QuadrigaCX is the gift that keeps on giving. The now-defunct Canadian cryptocurrency exchange has been at the center of a six-month-long controversy involving 650,000 ETH, a “Big-Four” auditor, a private jet, and the mysterious death of the man behind it all.
Ernst and Young, the audit giant, the court-appointed third-party monitor and now the bankruptcy trustee of the QuadrigaCX proceedings, released its fifth report to the Nova Scotia Superior Court of Justice with some startling claims about the tidings of the now-deceased CEO, Gerald Cotten.
The report suggested, right off the bat, that the exchange was muddled in internal administrative strife, due to a lack of proper accounting. The onus for this strife was on one single individual, Cotten, and “internal controls” were negligible. The report said,
“Quadriga’s operating infrastructure appears to have been significantly flawed from a financial reporting and operational control perspective. Activities were largely directed by a single individual, Mr. Cotten and as a result, typical segregation of duties and basic internal controls did not appear to exist”
A line of demarcation between the funds of the exchange and users was also absent, which the report summarized as a lack of “segregation.” The funds belonging to users, held by the exchange, were used “for a number of purposes other than to fund user withdrawals.”
Despite being a cryptocurrency exchange, presumably in an effort to hide their tracks, QuadrigaCX engaged in several ‘cash’ transactions.

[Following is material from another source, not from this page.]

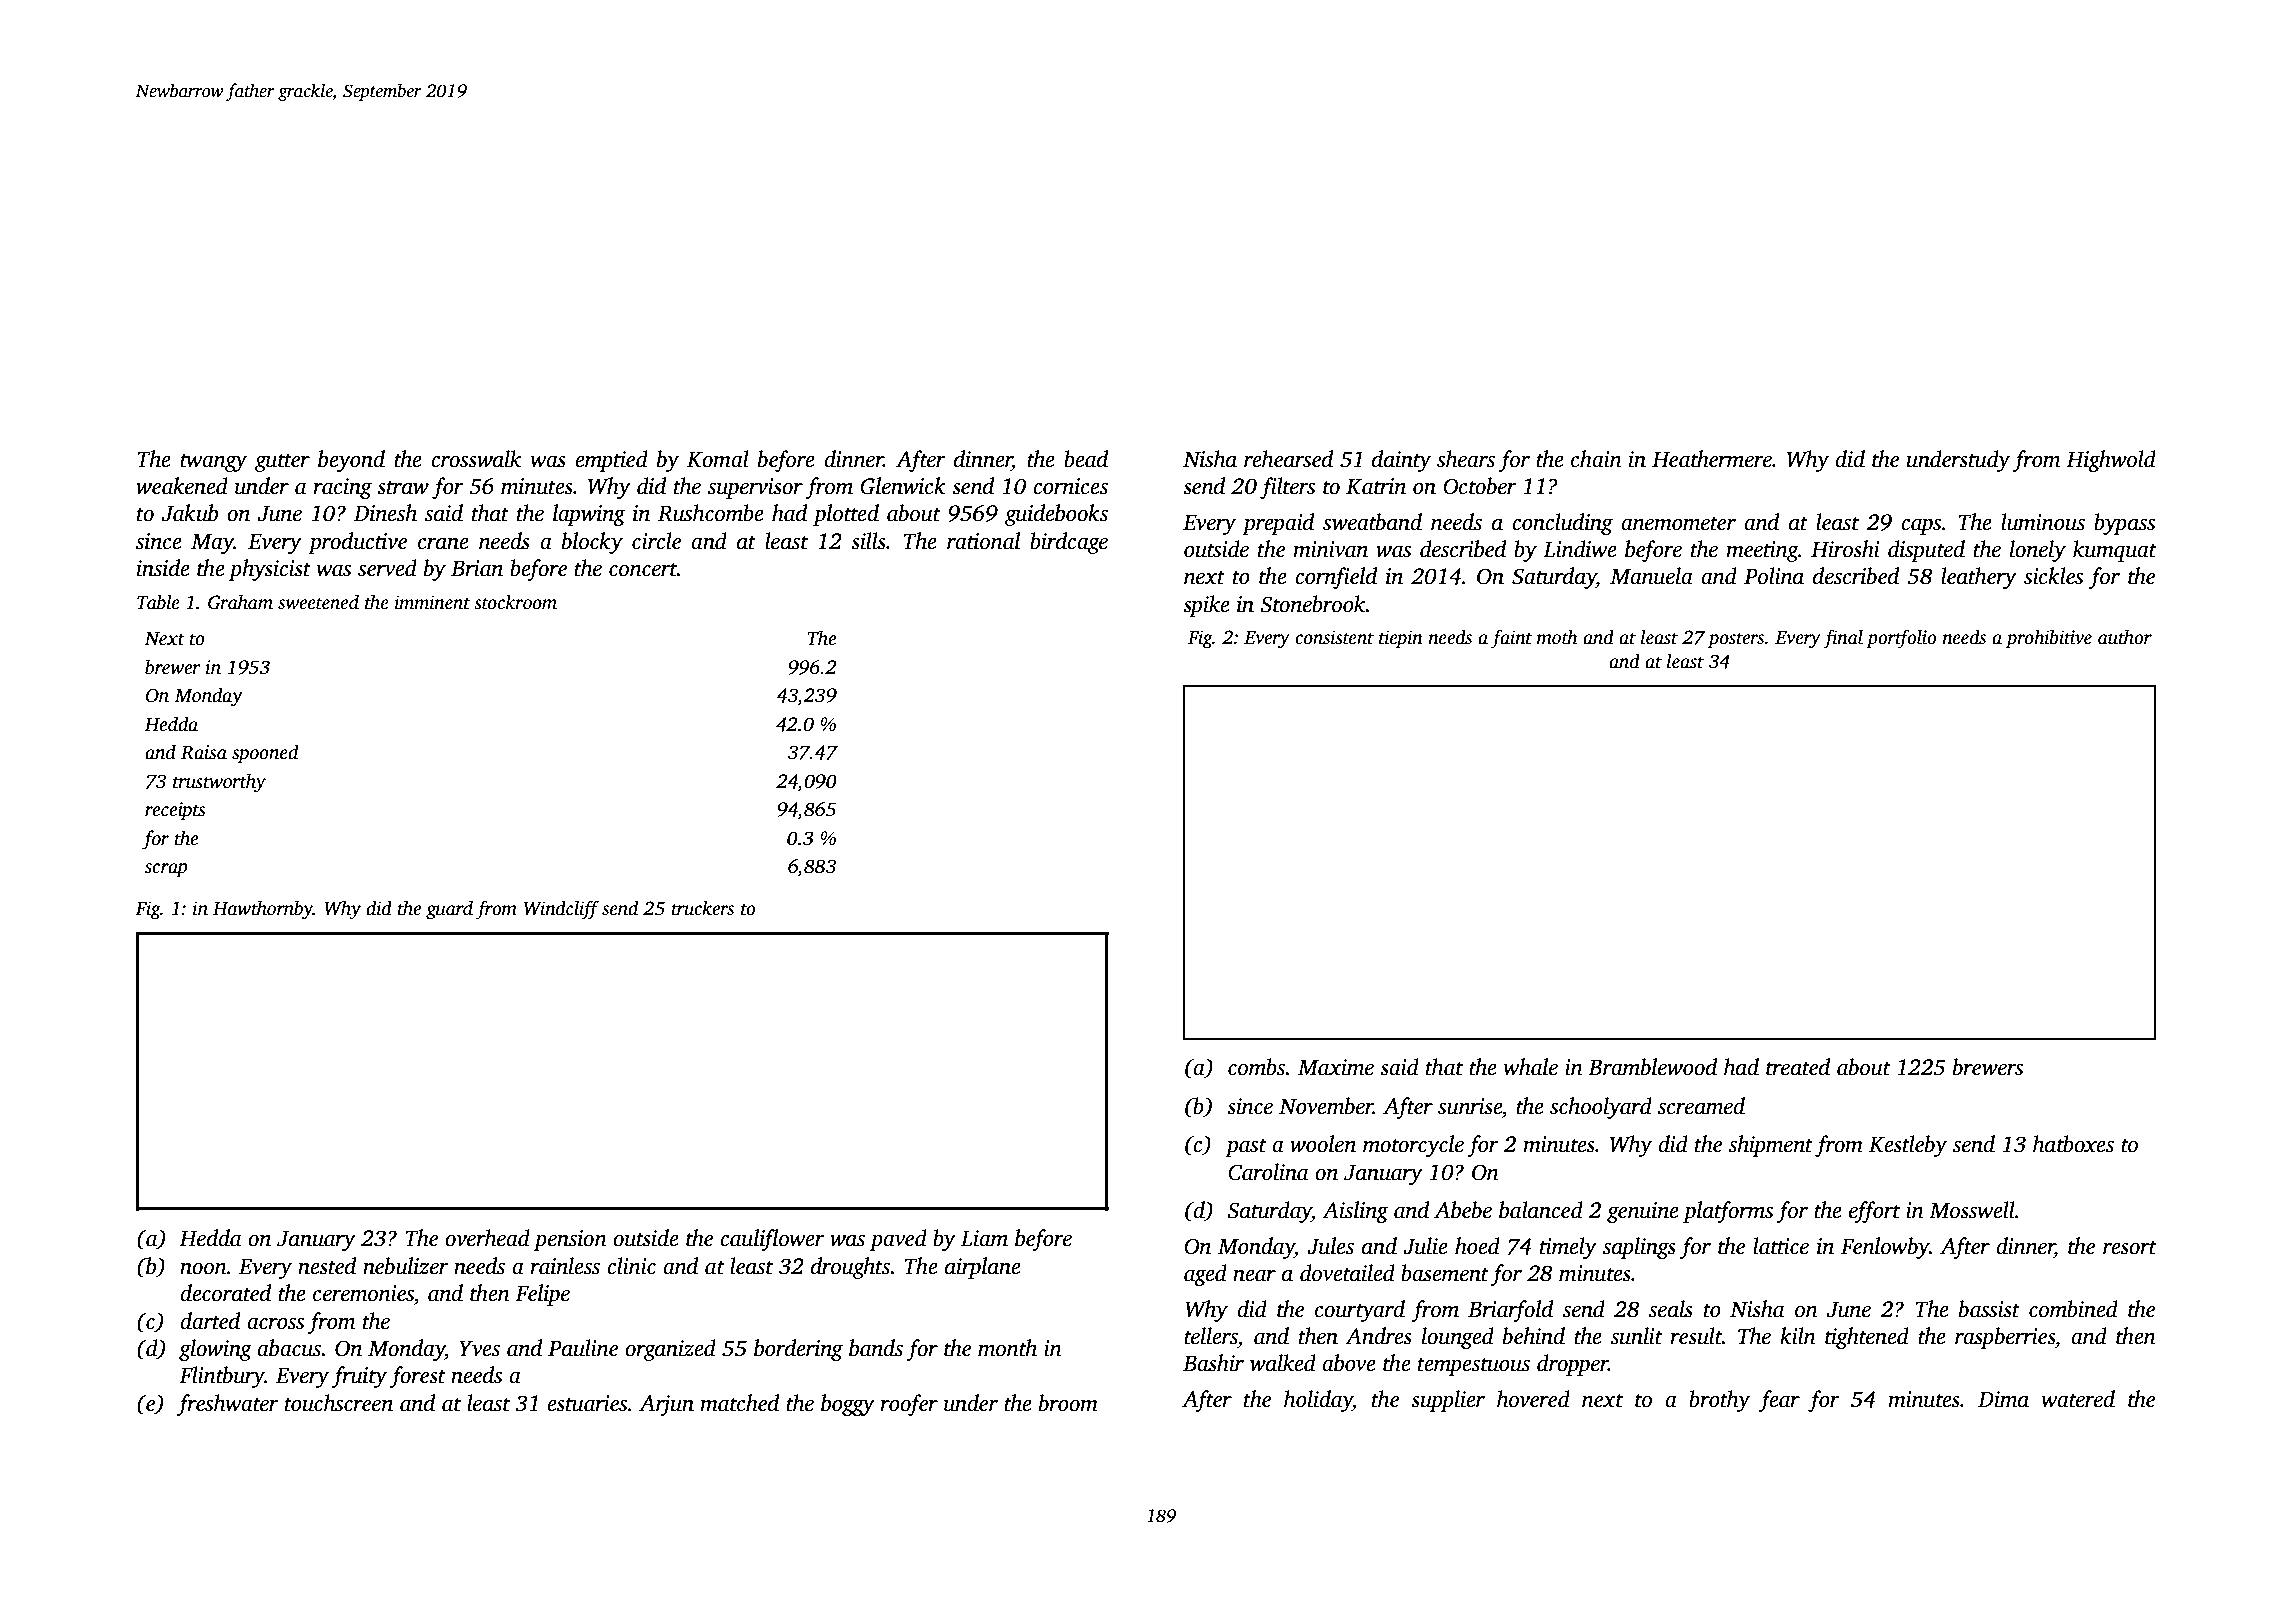  I want to click on hatboxes, so click(2073, 1144).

However, the same could not be verified by the monitor. Even the most basic of corporate records, especially the ones pertaining to the exchange’s fiat and crypto inventories, could not be traced and in this too, Cotten was at the head of it all.

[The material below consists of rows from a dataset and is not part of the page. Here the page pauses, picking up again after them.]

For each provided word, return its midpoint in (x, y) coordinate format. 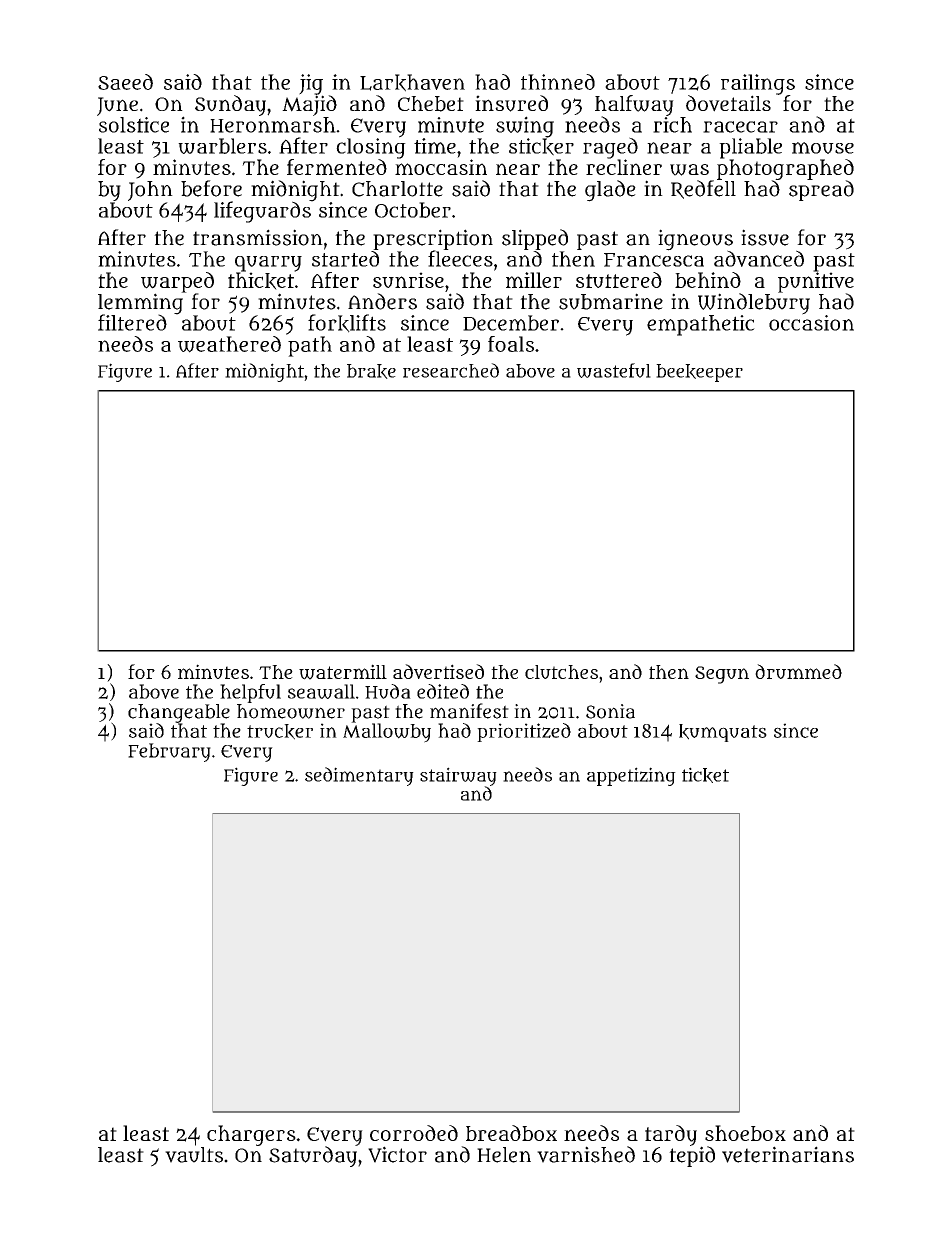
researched (451, 370)
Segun (722, 675)
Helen (504, 1155)
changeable (179, 713)
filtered (132, 322)
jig (311, 84)
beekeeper (699, 373)
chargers (251, 1135)
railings (758, 84)
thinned (558, 82)
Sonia (610, 711)
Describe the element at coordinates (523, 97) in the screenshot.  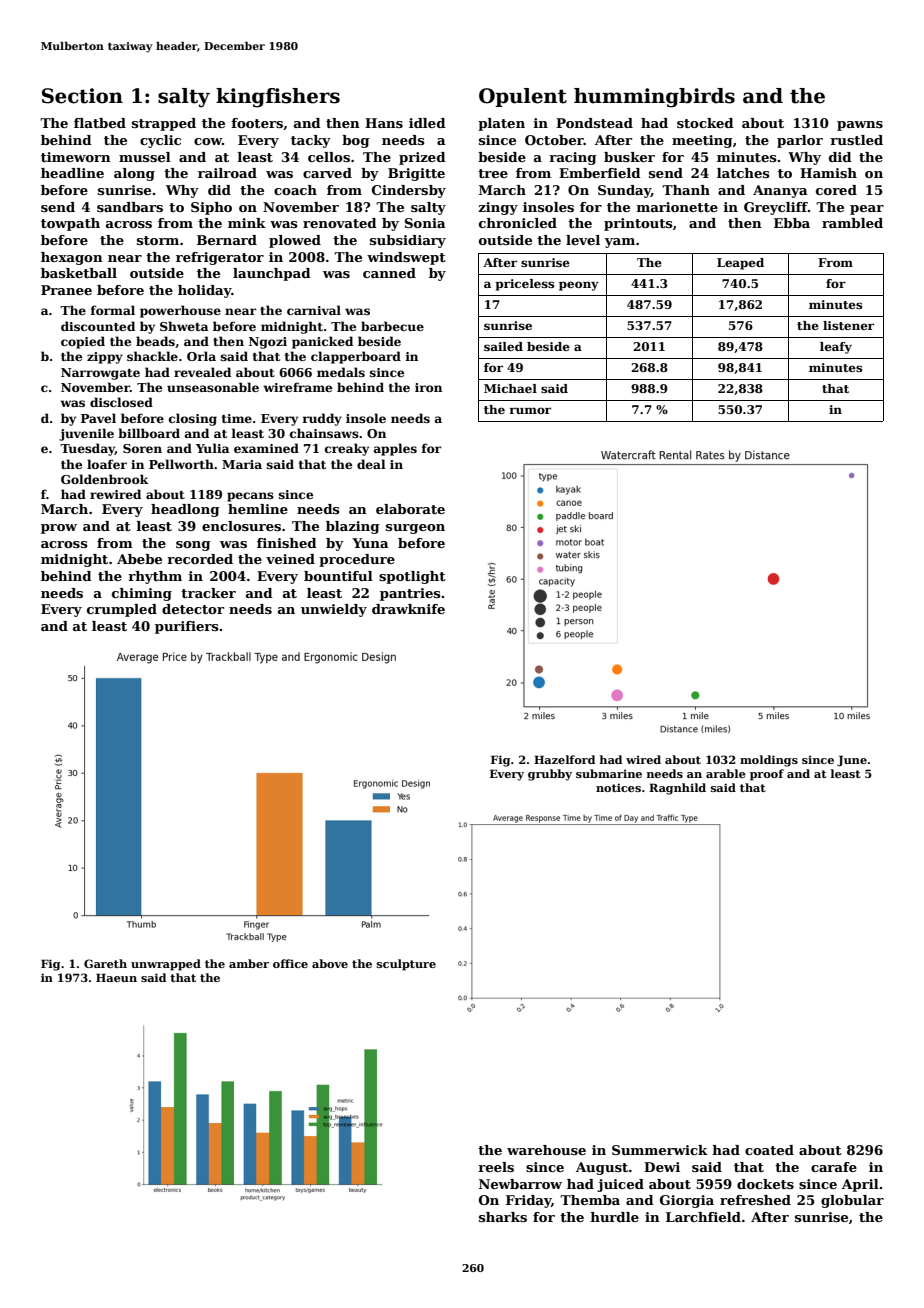
I see `Opulent` at that location.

“In addition, the Monitor understands passwords were held – 7 – by a single individual, Mr. Cotten and it appears that Quadriga failed to ensure adequate safeguard procedures were in place to transfer passwords and other critical operating data to other Quadriga representatives should a critical event materialize.”

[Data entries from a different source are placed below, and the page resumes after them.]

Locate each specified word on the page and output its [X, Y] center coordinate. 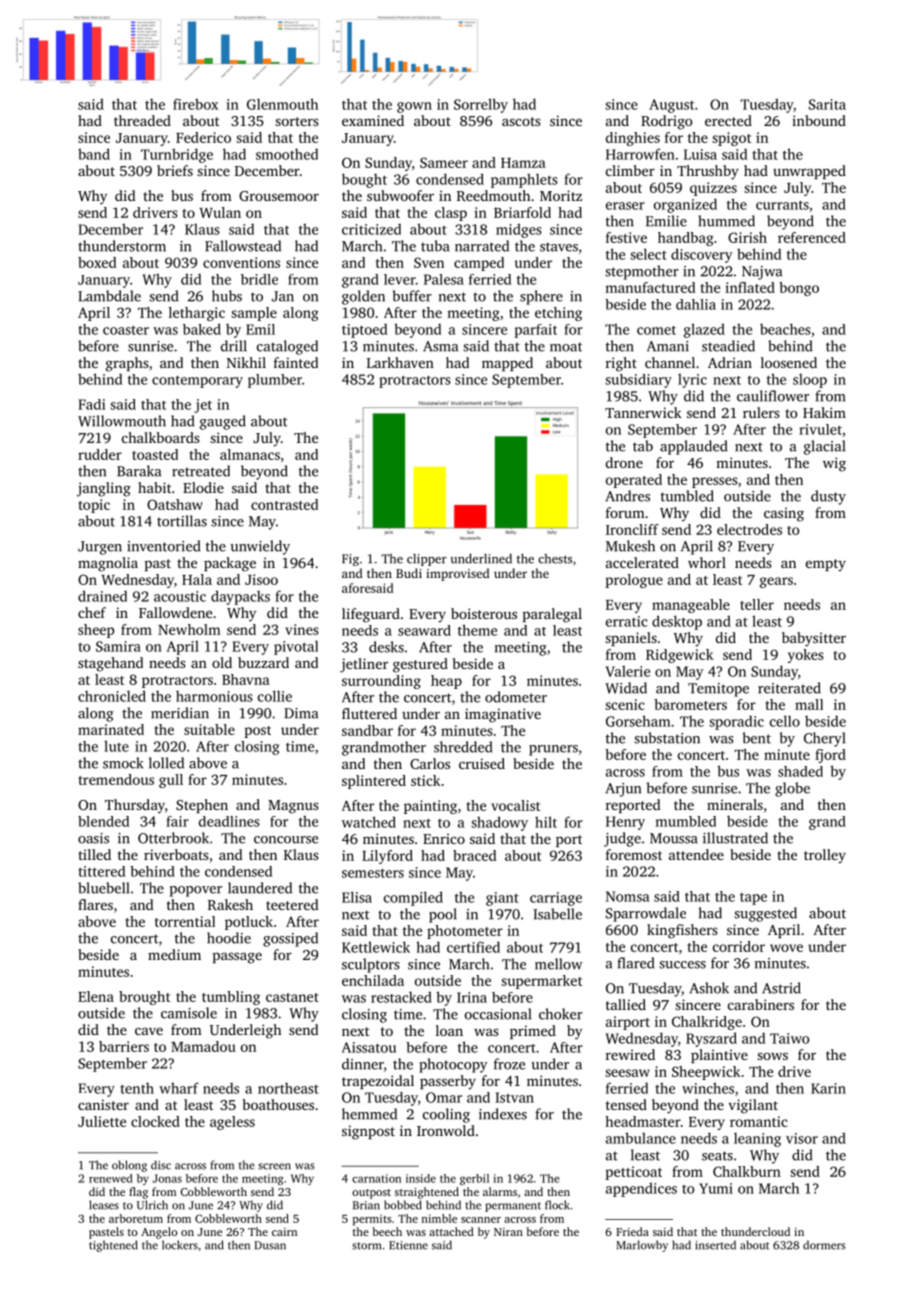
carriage [556, 899]
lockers [180, 1245]
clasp [451, 214]
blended [103, 821]
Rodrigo [666, 122]
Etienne [408, 1245]
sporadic [736, 722]
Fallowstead [243, 246]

The question around the missing hot and cold wallets was also addressed by E&Y. Cotten ensured that the cryptocurrencies belonging to users were not stored in the exchange’s hot or cold wallets, but transferred them to his “personal accounts” on competitor exchanges.
Further, these stolen cryptocurrencies were traded on exchanges and even used as security for margin trading, employed by Cotten which resulted in severe trading losses and the same being liquidated.
The report added that a significant chunk of the cryptocurrencies were transferred to wallet holders whose ID could not be confirmed by the monitor at the time.
Cotten played the long waiting con-game with the exchange by setting up several “Identified Accounts” under aliases so that it would seem that the “Unsupported Deposits” saw some inflows and hence, could trade on several platforms. E&Y stated that this would result “in inflated revenue figures, artificial trades with Users and ultimately the withdrawal of Cryptocurrency deposited by Users.” The report added,
“Substantial Funds were transferred to Mr. Cotten personally and other related parties. The Monitor has not located any support justifying these transfers.”